Таня в первый раз растерялась. Она не спала ночь, закинув руки, ухватившись ими за спинку кровати и выгнувшись всем телом, пока не омертвела вся. Ей казалось немыслимым, невероятным, чтобы кто-то предпочел ей Лилю. Нравился ли ей Алексей Иванович, она не знала, но это был единственный человек — из всех, кто к ним ходил, — который не пытался ее целовать и мять, который не шептал ей сальностей, который вообще совершенно не обращал на нее внимания. Она только теперь сообразила все это. Мысль, что кто-то обошел ее, что с проигрыша начинается жизнь, была ей невыносима. И черные усики и неподвижные глаза постепенно стали для нее каким-то нечаянным соблазном.
…Она пришла к нему часов в десять утра, в воскресенье; он только что оделся и ходил по комнате еще босой (у него потом оказалась эта привычка). «Очень рад, Татьяна Аркадьевна. Польщен. Чему обязан таким счастьем?» — спросил он улыбаясь и большими белыми руками подставляя ей кресло.
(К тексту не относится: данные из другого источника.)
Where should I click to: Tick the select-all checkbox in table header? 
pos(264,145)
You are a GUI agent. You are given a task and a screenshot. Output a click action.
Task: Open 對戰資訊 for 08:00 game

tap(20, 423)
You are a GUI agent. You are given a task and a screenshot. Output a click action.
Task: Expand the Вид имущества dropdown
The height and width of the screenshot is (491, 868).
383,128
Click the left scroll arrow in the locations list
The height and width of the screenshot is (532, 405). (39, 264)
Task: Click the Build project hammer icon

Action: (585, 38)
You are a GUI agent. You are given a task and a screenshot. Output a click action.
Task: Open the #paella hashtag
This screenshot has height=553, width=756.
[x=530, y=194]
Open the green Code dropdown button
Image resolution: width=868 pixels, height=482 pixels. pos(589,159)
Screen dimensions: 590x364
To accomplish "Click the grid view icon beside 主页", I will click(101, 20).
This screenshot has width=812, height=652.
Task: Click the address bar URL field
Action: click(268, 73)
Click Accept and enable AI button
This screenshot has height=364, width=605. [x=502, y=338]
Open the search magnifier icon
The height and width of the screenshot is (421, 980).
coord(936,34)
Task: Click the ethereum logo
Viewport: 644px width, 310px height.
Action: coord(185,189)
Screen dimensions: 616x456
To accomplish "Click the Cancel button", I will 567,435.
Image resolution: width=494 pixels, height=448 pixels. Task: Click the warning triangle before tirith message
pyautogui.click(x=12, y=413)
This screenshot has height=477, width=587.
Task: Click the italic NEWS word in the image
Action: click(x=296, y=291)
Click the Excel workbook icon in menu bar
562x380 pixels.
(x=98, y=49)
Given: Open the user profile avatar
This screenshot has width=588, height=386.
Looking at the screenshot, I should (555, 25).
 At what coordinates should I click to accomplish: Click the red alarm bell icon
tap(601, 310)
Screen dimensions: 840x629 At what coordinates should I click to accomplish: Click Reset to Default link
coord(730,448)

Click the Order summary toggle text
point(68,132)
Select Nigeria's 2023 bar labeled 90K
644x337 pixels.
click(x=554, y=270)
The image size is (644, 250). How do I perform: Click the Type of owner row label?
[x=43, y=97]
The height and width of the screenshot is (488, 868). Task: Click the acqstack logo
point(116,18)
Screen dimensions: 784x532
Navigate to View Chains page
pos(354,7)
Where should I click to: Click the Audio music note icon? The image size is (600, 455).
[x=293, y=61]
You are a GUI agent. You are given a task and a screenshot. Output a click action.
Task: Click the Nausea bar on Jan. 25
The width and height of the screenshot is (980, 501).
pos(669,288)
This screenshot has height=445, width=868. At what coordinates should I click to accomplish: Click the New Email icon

Она была в шубке и меховой шапочке и с удивлением смотрела на его босые чистые ноги. «Я пришла на пари, — сказала она, еще не зная, как выпутается из этого, и не попадая зубом на зуб, — сама с собой пари держу». Он громко захохотал: «Сама с собой», — повторил он, вовсе не замечая, что она волнуется. «Смотрите!» — сказала она вдруг глухо и распахнула шубку: чулки кончались широкими атласными подвязками (вчера купленными), потом шли батистовые, в смятых воланах, панталоны на тесемках, а больше на теле Тани не было ничего; ее нежная, неестественно нежная кожа отливала чем-то голубым, а тени под грудью и соски были оранжевыми. Она сидела, не двигаясь несколько мгновений, ноги ее были крепко сжаты, один чулок был натянут выше другого. И внезапно она сделала одно движение… Она уже не помнила, откуда взяла его: все тот же Мопассан, или просто Марк Криницкий, или даже безымянный автор одной книжки, проглоченной еще в Петербурге. Но главное пришло к ней само: в криках и судорогах она выказала Алексею Ивановичу такую страсть, которой научилась в снах.
Алексею Ивановичу всегда казалось, что жизнь состоит в том, чтобы ступать как можно осторожнее и преимущественно смотреть себе под ноги — как бы не провалиться в какой-нибудь открытый люк. Смерть была таким люком, и все, что неожиданно, грозно меняло жизнь, было таким люком — революция воображалась дырой, куда провалились брат и отец Алексея Ивановича и которую сам Алексей Иванович миновал. И еще были какие-то неизвестные ямы, куда могла соскользнуть нога. Страсть к Тане на следующий же день показалась ему именно таким страшным провалом, куда он с грохотом и ужасом, босоногий, с перекошенным лицом, в разодранной рубашке, провалился, пересчитав коленями какие-то ступени и больно треснувшись головой о невидимый выступ. Это была спинка кровати, о которую он ударился лбом, после чего от боли, ярости и счастья почти потерял сознание. А через неделю к нему вернулись его кротость, его улыбка, слюдяной блеск больших, плоских глаз, и он женился на Тане, и уехал с нею в Шанхай — расслабленный, с потерянным выражением лица, с внезапной худобой и дрожью в теле.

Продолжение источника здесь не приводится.